We understood this, but the current bpf_object design allowed us to use
it in a multithreaded environment with minor modification for bpf_program
load.
We understand that the design choice of libbpf being single threaded
is unlikely to be reconsidered.
> > > > > >
> > > > bpf_object is the unit of coherence in libbpf, so I don't see us
> > > > refcounting maps between bpf_objects. Kernel is doing refcounting
> > > > based on FDs, so see if you can use that.
> > > >
> >
> > I can understand that. That said, I think if there's no logic across
> > objects, and bpf_object access is not thread-safe, it puts us into a
> > tough situation:
> > - Complex refcounting, code scanning, etc to keep consistency when
> > manipulating maps used by multiple programs.

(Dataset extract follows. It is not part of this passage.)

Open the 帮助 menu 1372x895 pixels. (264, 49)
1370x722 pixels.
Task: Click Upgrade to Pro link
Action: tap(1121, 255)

> > - Parallel loading not being well-balanced, if we split programs across
> > objects.
> >
> > We could alternatively write our own custom loader, but then we’d have
> > to duplicate much of the useful logic that libbpf already implements:
> > skeleton generation, map/program association, embedding programs into
> > ELFs, loading logic and kernel probing, etc. We’d like some way to
> > handle dynamic/parallel loading without having to replicate all the
> > advantages libbpf grants us.
> >
>
>
> Yeah, I can understand that as well, but bpf_object's single-threaded
> design and the fact that bpf_object__load is kind of the final step
> where programs are loaded (or not) is pretty backed in. I don't see
> bpf_object becoming multi-threaded. The dynamic program
> loading/unloading/loading again is something that I can't yet justify,
> tbh.
>
>
> So the best I can propose you is to use libbpf's skeleton and
> bpf_object concept for, effectively, ELF handling, relocations, all
> the preparations up to loading BPF programs. And after that you can
> take over loading and handling program lifetime outside of bpf_object.
>
>
> Dynamic map creation after bpf_object__load() I think is completely
> outside of the scope and you'll have to solve this problem for
> yourself. I would point out, though, that internally libbpf already
> switched to sort-of pre-creating stable FDs for maps before they are
> actually created in the kernel. So it's conceivable that we can have
> more granularity in bpf_object preparation. I.e., first step would be
> to parse ELF and handle relocations, prepare everything. After that we
> can have a step to create maps, and then another one to create
> programs. Usually people would do all that, but you can stop right
> before maps creation or before program creation, whatever fits your
> use case better.
>
>
> The key is that program instructions will be final and won't need
> adjustments regardless of maps actually being created or not. FDs, as
> I mentioned, are stable regardless.
We used this in our design, so we did not need to scan BPF program
instructions to fix map's fds referenced by instructions from a dynamically
loaded bpf_program with dynamically created maps.
> >
> > The use case here is that our security monitoring agent leverages eBPF
> > as its foundational technology to gather telemetry from the kernel. As
> > part of that, we hook many different kernel subsystems (process,
> > memory, filesystem, network, etc), tying them together and tracking
> > with maps. So we legitimately have a very large number of programs all
> > doing different work. For products of this scale, it increases security
> > and performance to load this set of programs and their maps in an
> > optimized, parallel fashion and subsequently change the loaded set of
> > programs and maps dynamically without disturbing the rest of the
> > application.
>
>
> Yes, makes sense. You'll need to decide for yourself if it's actually
> more meaningful to split those 200 programs into independent
> bpf_objects by features, and be rigorous about sharing state (maps)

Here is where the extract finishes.